>>>

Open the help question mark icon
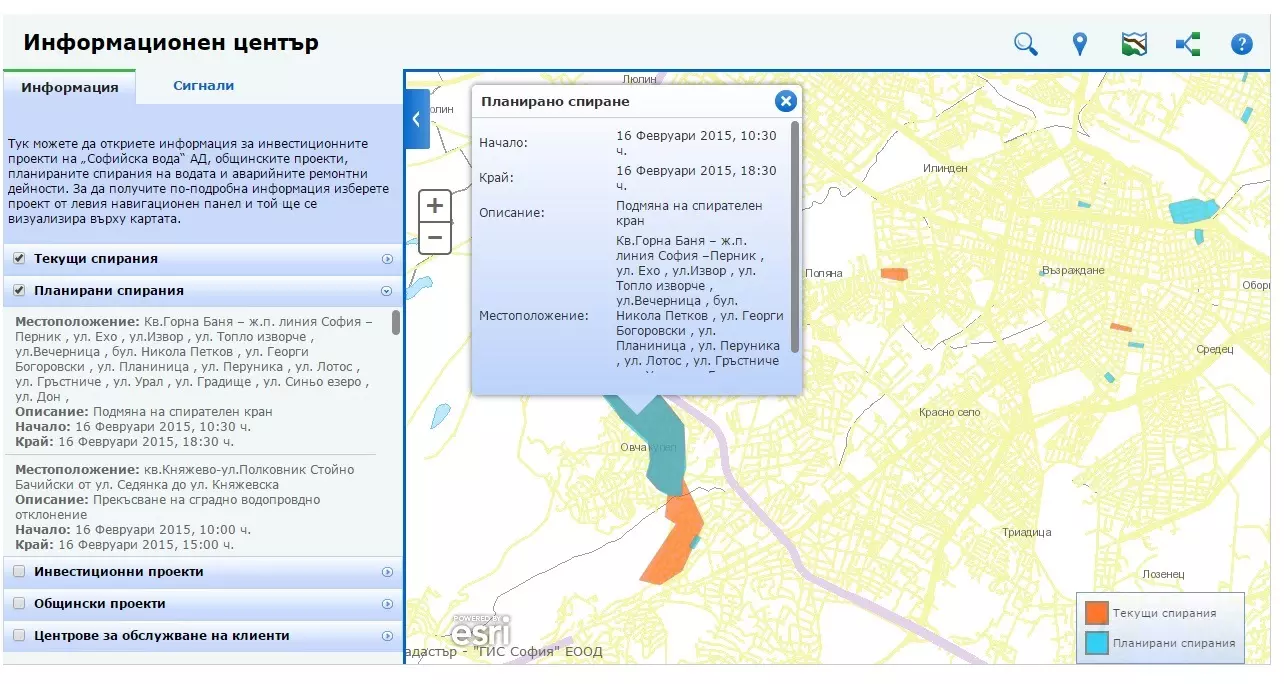The image size is (1284, 684). 1241,44
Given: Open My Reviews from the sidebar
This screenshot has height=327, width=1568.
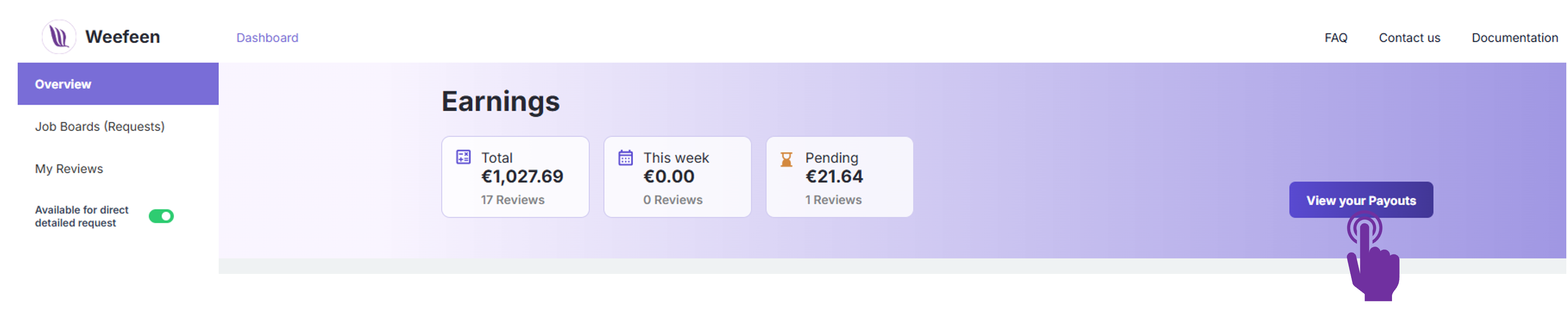Looking at the screenshot, I should point(69,169).
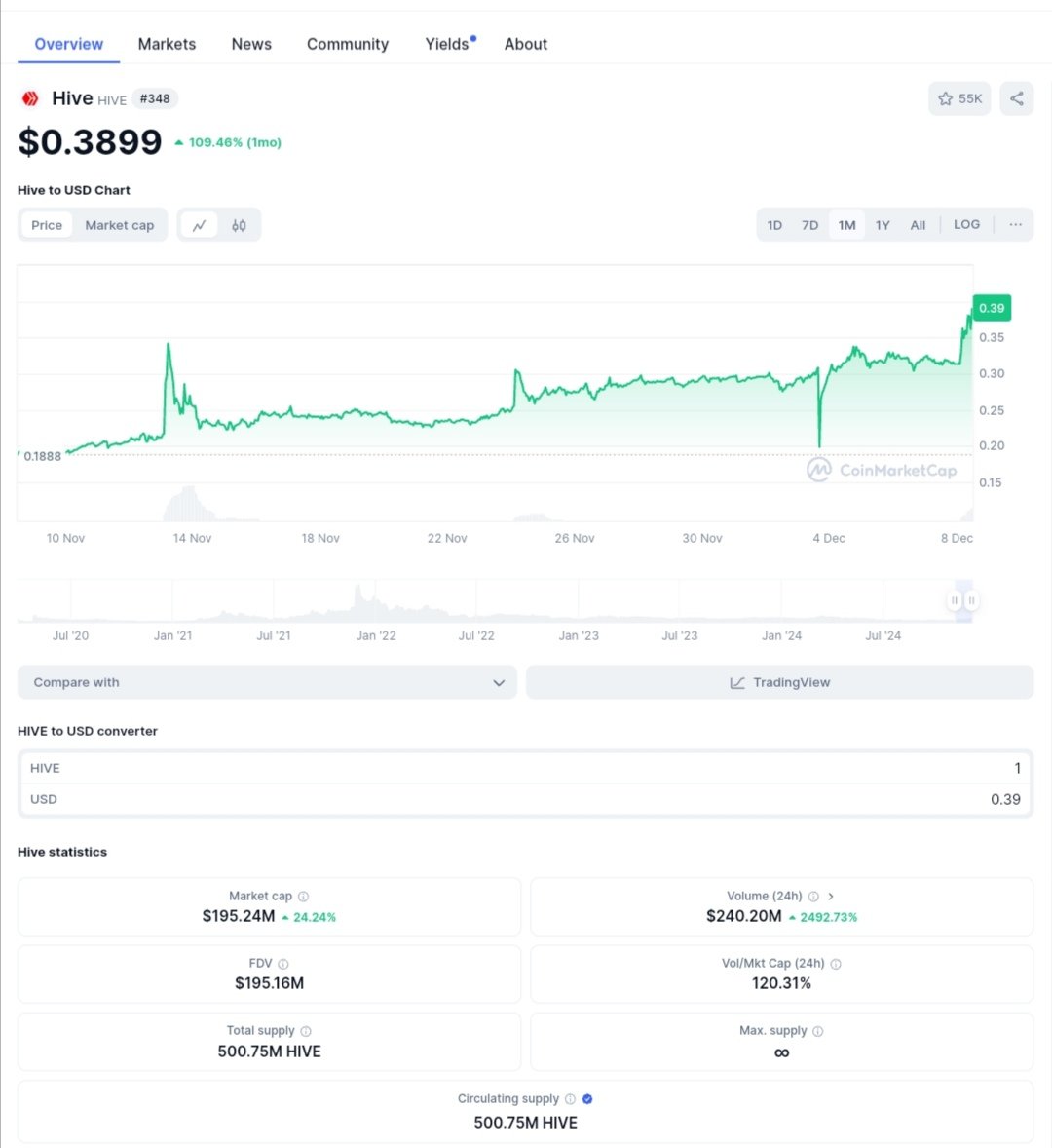Select the 1Y chart timeframe
Viewport: 1052px width, 1148px height.
pos(882,224)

<<<

- **Your assignment**
Apart from the pictures, every line of the data above should be given again exactly.

- **Response area**
Open the help question mark icon
The image size is (1284, 684). 1241,44
Given: Open My Reviews from the sidebar
This screenshot has height=327, width=1568.
Looking at the screenshot, I should point(69,169).
Select the 1Y chart timeframe
Viewport: 1052px width, 1148px height.
pos(882,224)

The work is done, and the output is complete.